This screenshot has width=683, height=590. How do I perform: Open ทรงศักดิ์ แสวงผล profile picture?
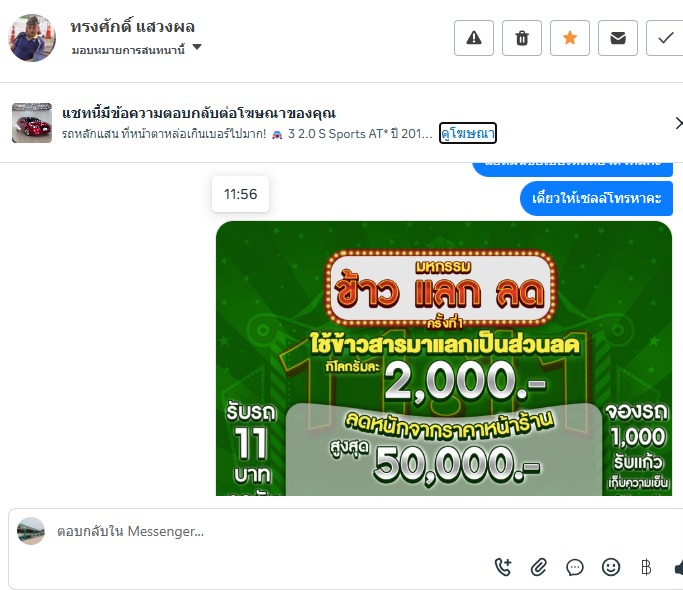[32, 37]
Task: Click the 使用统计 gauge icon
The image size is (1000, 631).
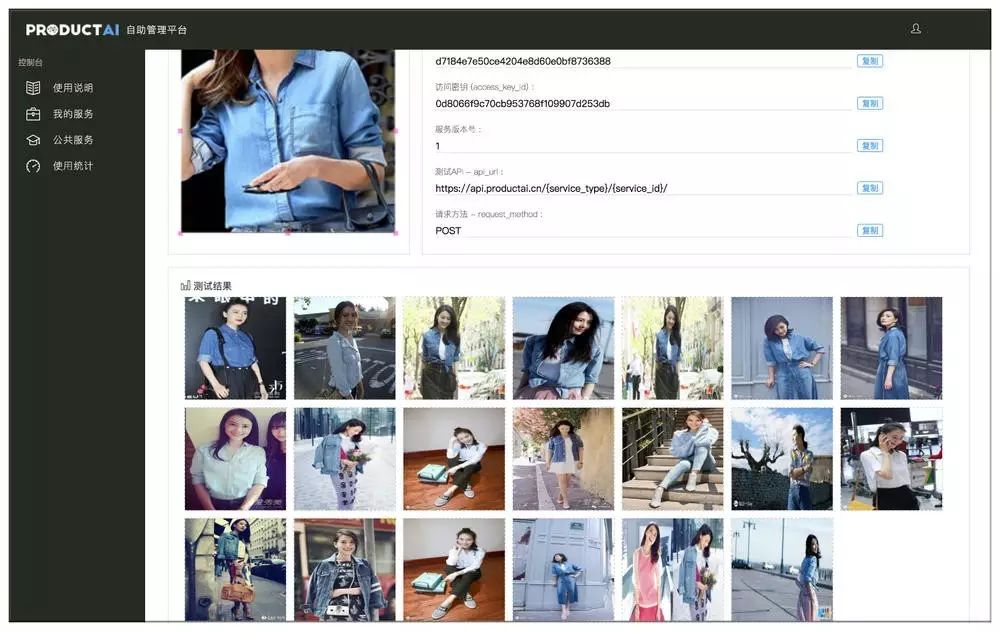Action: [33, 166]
################
**WHAT IS EXPECTED**
Give the data again exactly, image-free.

**OUTPUT OF THE EXERCISE**
This screenshot has width=683, height=590. How do I perform: Open ทรงศักดิ์ แสวงผล profile picture?
[32, 37]
Task: Click the 使用统计 gauge icon
The image size is (1000, 631).
Action: [33, 166]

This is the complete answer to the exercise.